▶ [Lavoro richiesto]
Per favore, elenca ciò per cui, secondo l'estratto su selfie e cinema, l'iconografia proposta non lascia nessuno spazio.

▶ [Estratto]

━━━━━━━━━━━━━━━━

Selfie, cinema e narcisismo

Tempo di lettura: 4 minuti


selfie-cinema

La tecnologia informatica, con la rete che connette ogni soggetto con il tutto indistinto del web, con i suoi vari strumenti, Facebook, Tweeter etc., propone in qualche modo un individuo al centro del mondo, o almeno questa è la illusione che ogni navigatore, in qualche modo, culla e insegue.
E’ stato calcolato che tra il 30% e il 50% delle foto scattate dai giovani adolescenti siano selfie: una autorappresentazione di una massa sconfinata di utenti che propongono la propria immagine, pensando in qualche modo a una promozione narcisista di sé.
Non solo la propria immagine, ma anche dove sei, con chi sei, cosa fai, cosa cucini o cosa mangi; un gigantesco ininterrotto rimbalzo di centinaia di milioni di utenti dei social media, continuamente connessi ognuno individualmente con tutti.
L’iconografia proposta è quasi sempre ricca e appagante, spensierata e felice h.24; nessuno spazio per dubbi, ombre, riflessioni, amarezze; una umanità apparentemente felice e spensierata, esasperatamente socializzata, in realtà frantumata e disancorata; una monade che non desidera interagire in profondità nella sfera della emotività, del confronto, della riflessione, inevitabilmente incerti e faticosi.
Recentemente, in un festival del documentario scientifico, di cui ero in giuria, un esperto in comunicazione rilevava la grande difficoltà da parte di studenti tra i 16/22 anni, chiamati a votare, di sostenere la visione di filmati, sia pure interessanti e godibili, ma che avevano il “torto” di durare più di qualche minuto.
Così come la scrittura digitale sta portando ad una eccessiva semplificazione del linguaggio e ad una drammatica desertificazione nei vocaboli usati e nella struttura del discorso.
Un comportamento culturale in cui il soggetto soffre le riflessioni e i tempi di una proposta esterna a sé, e che si contrappone all’essenza del cinema, che è rappresentazione del mondo, in una visione che dal soggetto/autore si amplia e si estende, approfondendola, nel bisogno di uscire dal “sé”, con modi e tempi imposti, insopportabili per i nostri solitari narcisi.

━━━━━━━━━━━━━━━━

▶ [Materiale fornito]
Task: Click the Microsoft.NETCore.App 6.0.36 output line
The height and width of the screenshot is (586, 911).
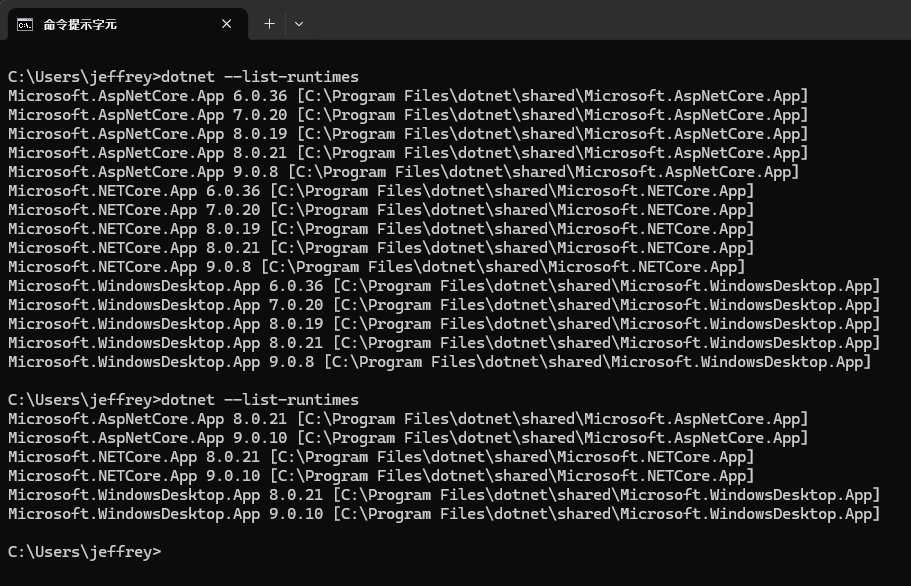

━━━━━━━━━━━━━━━━

▶ [Soluzione del compito]
Dubbi, ombre, riflessioni, amarezze.